By Paul Shaffer
The Shirelles had a "sound," a word that people from the Sixties vocal-group era use with a lot of reverence. Shirley Alston Reeves, who did most of the group's lead vocals, wasn't a gospel shouter like Arlene Smith of the Chantels. Shirley was more sentimental and street. When she said, "Baby, it's you," you thought, "Baby, it is me."

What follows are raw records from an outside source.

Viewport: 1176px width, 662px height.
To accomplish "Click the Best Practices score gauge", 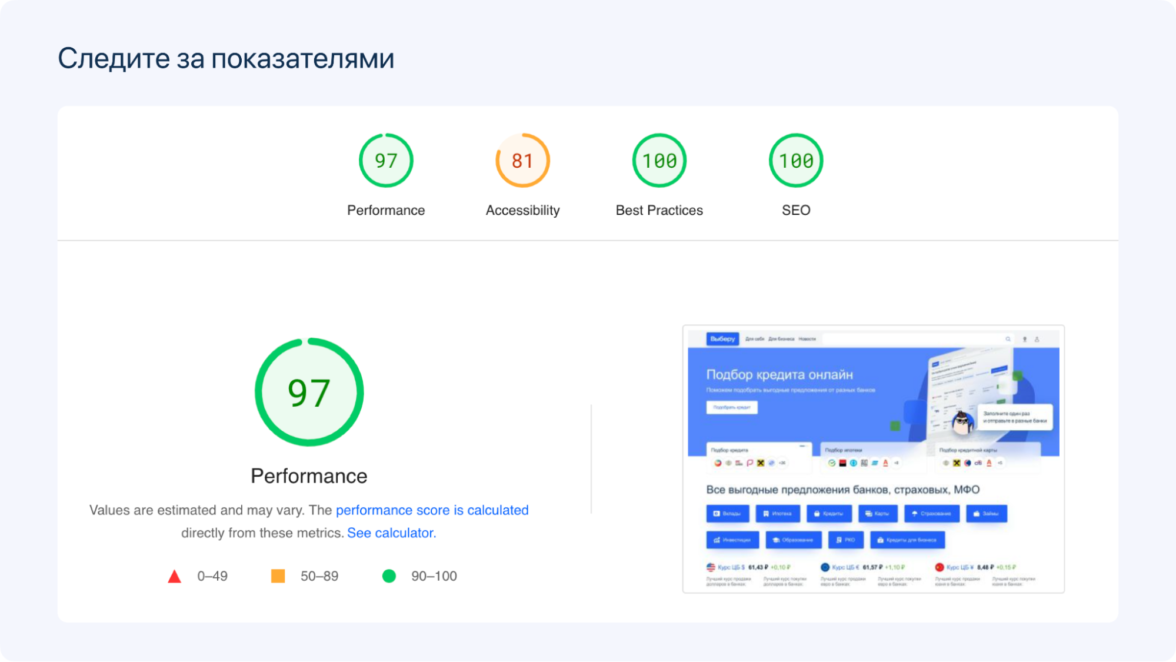I will (x=659, y=161).
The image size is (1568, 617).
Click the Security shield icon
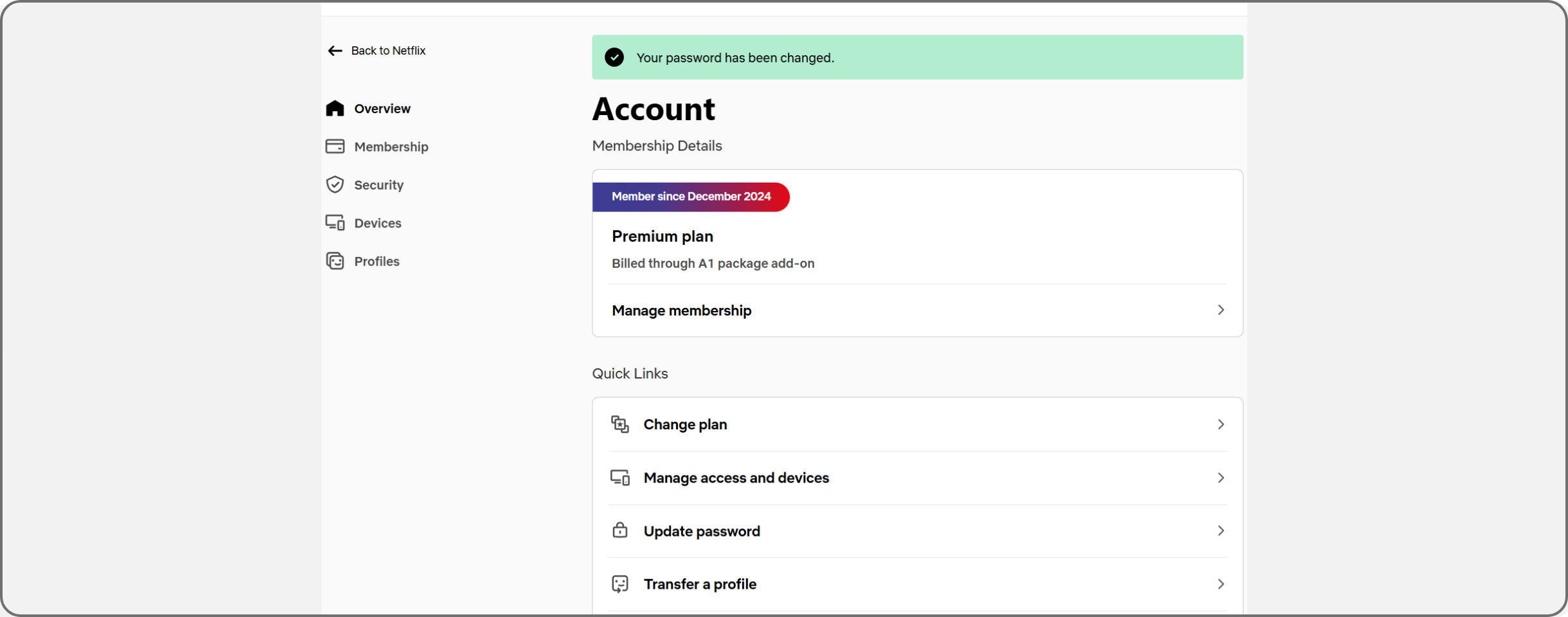(x=335, y=184)

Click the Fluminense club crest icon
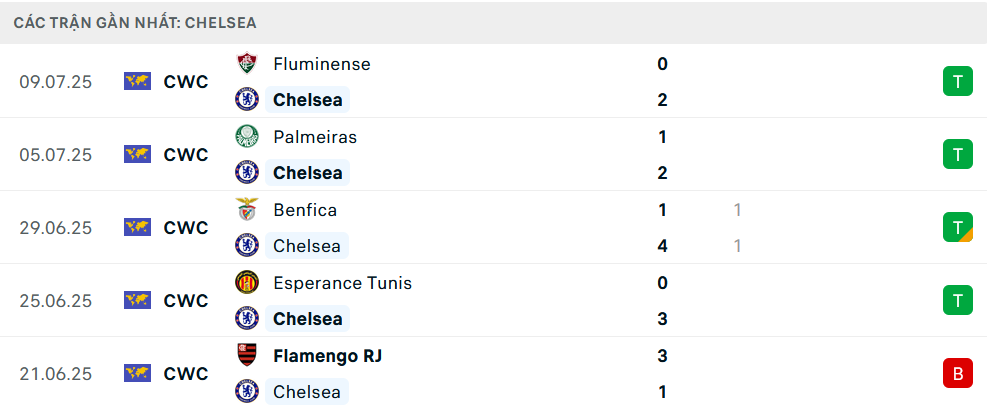[x=247, y=64]
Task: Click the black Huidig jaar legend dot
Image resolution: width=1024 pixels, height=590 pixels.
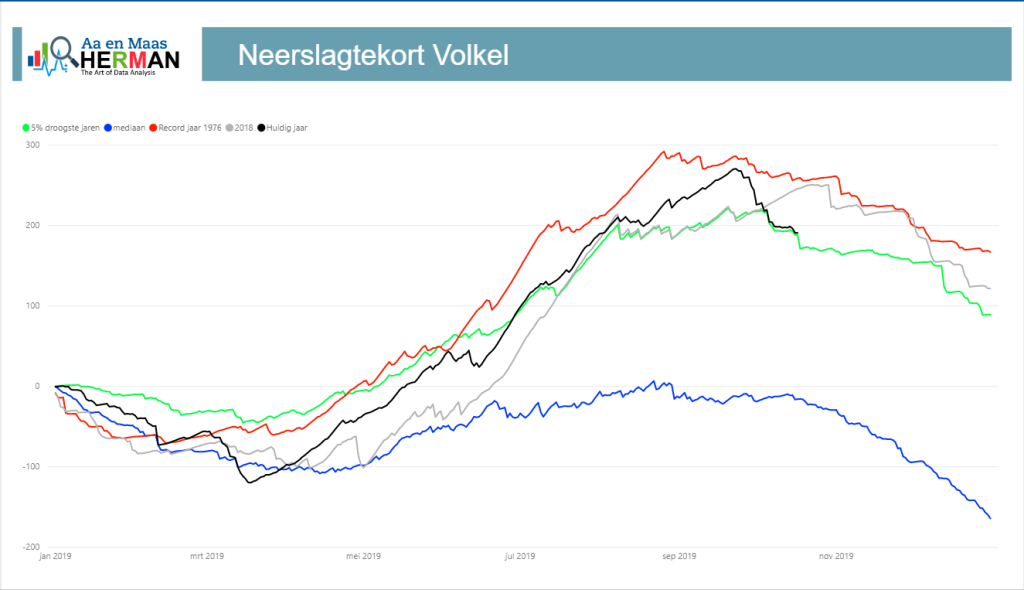Action: 261,128

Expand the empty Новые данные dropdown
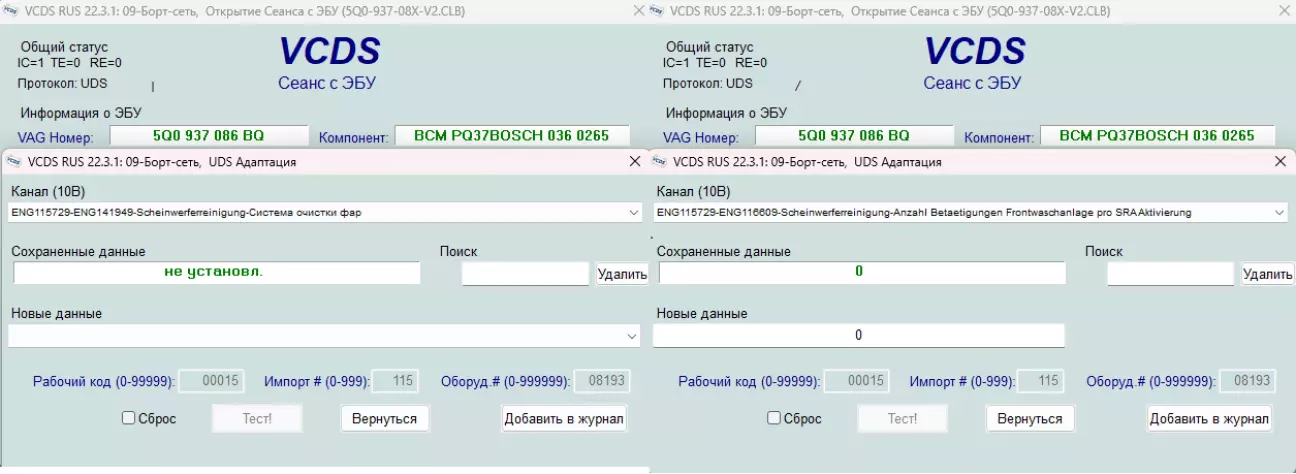(631, 336)
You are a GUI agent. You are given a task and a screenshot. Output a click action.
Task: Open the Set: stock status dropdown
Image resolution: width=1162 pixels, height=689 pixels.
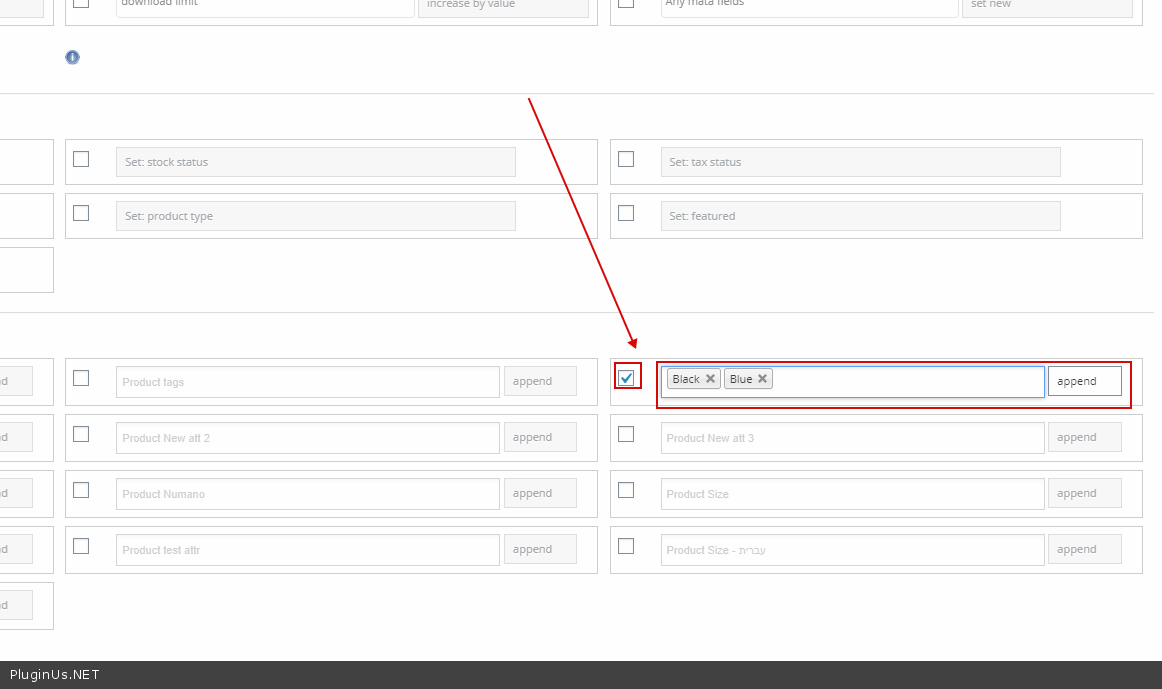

They weren't the first girl group, but the Shirelles were the first to have many hits. They influenced everyone from the Ronettes and Motown girl groups like the Supremes to the Beatles, who covered "Baby It's You" and "Boys." The Shirelles were given some of the all-time greatest songs to sing: "Will You Love Me Tomorrow," "Soldier Boy," "Tonight's the Night," "Mama Said." But what's interesting to me is that they wrote their very first hit, "I Met Him on a Sunday," themselves, when they were still high school students in New Jersey. It was on this song that the group combined doo-wop with very accessible pop melodies: It began with the whole group singing, "Doo ron, day ron, day ron day papa, doo ron," then one of them would sing, "Well, I met him on a Sunday." It was the cutest thing.
The girl-group sound was everything to me. As a kid, I used to sit at home after school and just bang out those songs on the piano. Later in life, in the early Nineties, I witnessed a wonderful moment, when the Shirelles were honored by the Rhythm & Blues Foundation. The three living members of the group — Shirley, Beverly Lee and Doris Jackson — were at the awards ceremony. The fourth member, Addie "Micki" Harris, had died in 1982. I had heard that they hadn't seen each other in quite a while, so there was some apprehension when the three of them took the stage. They certainly hadn't planned to perform. But when Doris took her award in hand, she said, "This is dedicated to the one I love," and then they just started singing it.
They sounded fantastic. The band fell into place, and people in the audience just fell over. After that, Shirley, Beverly and Doris were having so much fun that they went into "Soldier Boy." This was a group that hadn't sung together in years, but they sounded heavenly. I was so inspired, I stood at attention and saluted. There was nothing else I could do.